DFG research project: Promoting sustainable land management

2024-01-24 Prof Dr Berta Martín-López investigates the value systems behind the decisions of landowners and land managers in the Biodiversity Exploratories.

DFG research project: Promoting sustainable land management ©Leuphana/Teresa Halbreiter
DFG research project: Promoting sustainable land management ©Leuphana/Teresa Halbreiter
DFG research project: Promoting sustainable land management ©Leuphana/Teresa Halbreiter

Nature supports human well-being in many ways: it feeds us, plants contain medicinal substances, or we relax in nature. However, nature's contributions to people (NCP) can be influenced by landscape management - both positively and negatively. For example, intensive land use is based on choosing external inputs, such as pesticides and fertilisers, which may increase food production but lead to a decline in habitat. "To promote sustainable land management, we need to understand the social drivers behind the decisions of landowners and land managers that influence the provision of nature's contributions to people (NCP)," explains Prof Dr Berta Martín-López.

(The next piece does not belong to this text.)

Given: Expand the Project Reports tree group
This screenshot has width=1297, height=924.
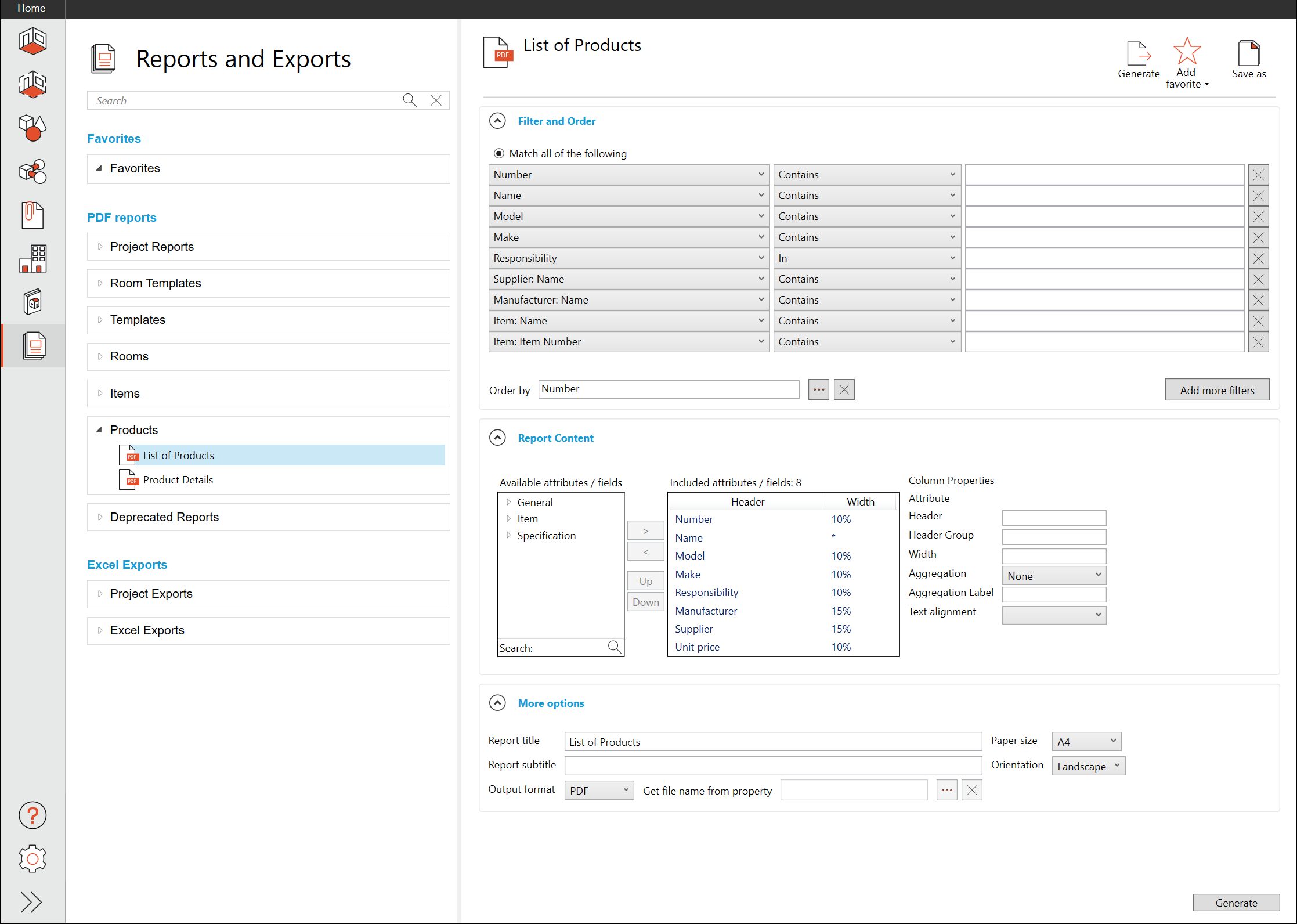Looking at the screenshot, I should tap(100, 247).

Together with researchers from Leuphana, the Pyrenean Institute of Ecology (IPE-CSIC) in Spain, and the University of Vienna, the Professor of International Sustainable Development and Planning is investigating the unknown interactions between two of the most important social drivers of land management: the ways people value nature and its NCP and the telecoupling of NCP. While values of nature indicate how people relate to nature and give importance to nature, the telecoupling concept highlights the interlinkages of both socio-economic and ecological effects over long distances. The three-year project "Unravelling the relation between Values of Nature and Telecoupling (VaNaTe)" with 399 000 Euros.

VaNaTe is a follow-up project embedded in the large-scale and long-term DFG-funded research platform Biodiversity Exploratories. In the previous phase, the research project "Effects of land management on the Supply and Distribution of ecosystem services (ESuDis)" linked the degree of land use intensity within the Biodiversity Exploratories’ three case study sites with the production of NCP. The case studies encompass forests and grasslands located in Brandenburg, Thuringia, and Baden-Württemberg. So far researchers in the Biodiversity Exploratories have predominantly investigated the ecological effects of land use, for example, how it affects insect diversity or different plant species.

The research conducted in VaNaTe contributes to broadening the Biodiversity Exploratories’ scope by understanding the underlying social drivers leading to specific forms of land use and management. "Among other things, we are interested in the relationship between landowners' land management decisions and their value systems in relation to nature and NCP" explains PostDoc researcher Roman Isaac. The project’s research results are intended to add to the data generated in the Biodiversity Exploratories by providing better knowledge on why landowners and managers decide upon certain management strategies.